## [Available data]

BEGIN

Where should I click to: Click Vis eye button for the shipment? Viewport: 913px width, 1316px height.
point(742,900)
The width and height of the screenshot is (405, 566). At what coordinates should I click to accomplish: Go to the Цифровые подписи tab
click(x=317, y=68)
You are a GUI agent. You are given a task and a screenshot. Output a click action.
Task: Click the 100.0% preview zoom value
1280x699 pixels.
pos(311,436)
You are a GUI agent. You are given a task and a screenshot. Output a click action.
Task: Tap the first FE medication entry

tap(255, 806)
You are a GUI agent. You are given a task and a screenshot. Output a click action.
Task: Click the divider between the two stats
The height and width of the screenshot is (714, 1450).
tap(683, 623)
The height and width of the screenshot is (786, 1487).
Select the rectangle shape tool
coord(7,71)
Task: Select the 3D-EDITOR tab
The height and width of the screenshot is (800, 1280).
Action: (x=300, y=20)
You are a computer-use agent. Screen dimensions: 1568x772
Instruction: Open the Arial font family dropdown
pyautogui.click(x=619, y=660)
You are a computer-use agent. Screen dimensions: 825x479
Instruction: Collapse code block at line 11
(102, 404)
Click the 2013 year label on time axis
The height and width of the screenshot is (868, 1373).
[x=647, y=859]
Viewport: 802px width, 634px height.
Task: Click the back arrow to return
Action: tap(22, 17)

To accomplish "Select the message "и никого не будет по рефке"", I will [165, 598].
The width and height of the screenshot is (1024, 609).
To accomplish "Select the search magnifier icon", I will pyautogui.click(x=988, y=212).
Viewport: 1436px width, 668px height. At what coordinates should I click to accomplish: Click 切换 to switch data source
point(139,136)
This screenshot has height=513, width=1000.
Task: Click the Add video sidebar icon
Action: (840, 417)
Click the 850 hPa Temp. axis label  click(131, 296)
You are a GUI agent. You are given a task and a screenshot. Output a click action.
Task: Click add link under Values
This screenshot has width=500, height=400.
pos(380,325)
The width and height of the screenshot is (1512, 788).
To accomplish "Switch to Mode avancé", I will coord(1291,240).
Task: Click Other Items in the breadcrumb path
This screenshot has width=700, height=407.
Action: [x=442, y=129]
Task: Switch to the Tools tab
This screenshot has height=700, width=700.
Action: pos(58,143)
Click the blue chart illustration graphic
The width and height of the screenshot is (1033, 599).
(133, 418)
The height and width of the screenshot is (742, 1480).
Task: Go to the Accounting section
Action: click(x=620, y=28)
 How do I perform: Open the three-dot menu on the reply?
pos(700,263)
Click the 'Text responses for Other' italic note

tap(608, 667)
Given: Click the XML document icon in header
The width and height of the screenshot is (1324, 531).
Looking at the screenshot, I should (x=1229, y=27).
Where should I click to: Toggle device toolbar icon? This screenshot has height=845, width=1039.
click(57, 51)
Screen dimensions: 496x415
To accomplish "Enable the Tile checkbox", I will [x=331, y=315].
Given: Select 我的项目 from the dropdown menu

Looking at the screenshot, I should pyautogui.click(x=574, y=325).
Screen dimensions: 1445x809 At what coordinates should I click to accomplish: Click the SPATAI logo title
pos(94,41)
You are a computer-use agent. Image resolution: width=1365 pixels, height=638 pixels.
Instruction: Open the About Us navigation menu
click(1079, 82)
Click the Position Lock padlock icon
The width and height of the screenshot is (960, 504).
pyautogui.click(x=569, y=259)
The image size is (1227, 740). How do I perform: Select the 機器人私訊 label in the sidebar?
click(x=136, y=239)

END

## [Work request]
Output all records exactly, with nothing added or dropped.

## [Response]
Where should I click to: Click Vis eye button for the shipment? Viewport: 913px width, 1316px height.
point(742,900)
The width and height of the screenshot is (405, 566). At what coordinates should I click to accomplish: Go to the Цифровые подписи tab
click(x=317, y=68)
You are a GUI agent. You are given a task and a screenshot. Output a click action.
Task: Click the 100.0% preview zoom value
1280x699 pixels.
pos(311,436)
You are a GUI agent. You are given a task and a screenshot. Output a click action.
Task: Tap the first FE medication entry

tap(255, 806)
You are a GUI agent. You are given a task and a screenshot. Output a click action.
Task: Click the divider between the two stats
The height and width of the screenshot is (714, 1450).
tap(683, 623)
The height and width of the screenshot is (786, 1487).
Select the rectangle shape tool
coord(7,71)
Task: Select the 3D-EDITOR tab
The height and width of the screenshot is (800, 1280).
Action: (x=300, y=20)
You are a computer-use agent. Screen dimensions: 1568x772
Instruction: Open the Arial font family dropdown
pyautogui.click(x=619, y=660)
You are a computer-use agent. Screen dimensions: 825x479
Instruction: Collapse code block at line 11
(102, 404)
Click the 2013 year label on time axis
The height and width of the screenshot is (868, 1373).
[x=647, y=859]
Viewport: 802px width, 634px height.
Task: Click the back arrow to return
Action: tap(22, 17)

To accomplish "Select the message "и никого не будет по рефке"", I will [165, 598].
The width and height of the screenshot is (1024, 609).
To accomplish "Select the search magnifier icon", I will pyautogui.click(x=988, y=212).
Viewport: 1436px width, 668px height. At what coordinates should I click to accomplish: Click 切换 to switch data source
point(139,136)
This screenshot has height=513, width=1000.
Task: Click the Add video sidebar icon
Action: (840, 417)
Click the 850 hPa Temp. axis label  click(131, 296)
You are a GUI agent. You are given a task and a screenshot. Output a click action.
Task: Click add link under Values
This screenshot has width=500, height=400.
pos(380,325)
The width and height of the screenshot is (1512, 788).
To accomplish "Switch to Mode avancé", I will coord(1291,240).
Task: Click Other Items in the breadcrumb path
This screenshot has width=700, height=407.
Action: [x=442, y=129]
Task: Switch to the Tools tab
This screenshot has height=700, width=700.
Action: pos(58,143)
Click the blue chart illustration graphic
The width and height of the screenshot is (1033, 599).
(133, 418)
The height and width of the screenshot is (742, 1480).
Task: Go to the Accounting section
Action: click(x=620, y=28)
 How do I perform: Open the three-dot menu on the reply?
pos(700,263)
Click the 'Text responses for Other' italic note

tap(608, 667)
Given: Click the XML document icon in header
The width and height of the screenshot is (1324, 531).
Looking at the screenshot, I should (x=1229, y=27).
Where should I click to: Toggle device toolbar icon? This screenshot has height=845, width=1039.
click(57, 51)
Screen dimensions: 496x415
To accomplish "Enable the Tile checkbox", I will [x=331, y=315].
Given: Select 我的项目 from the dropdown menu

Looking at the screenshot, I should pyautogui.click(x=574, y=325).
Screen dimensions: 1445x809 At what coordinates should I click to accomplish: Click the SPATAI logo title
pos(94,41)
You are a computer-use agent. Image resolution: width=1365 pixels, height=638 pixels.
Instruction: Open the About Us navigation menu
click(1079, 82)
Click the Position Lock padlock icon
The width and height of the screenshot is (960, 504).
pyautogui.click(x=569, y=259)
The image size is (1227, 740). How do I perform: Select the 機器人私訊 label in the sidebar?
click(x=136, y=239)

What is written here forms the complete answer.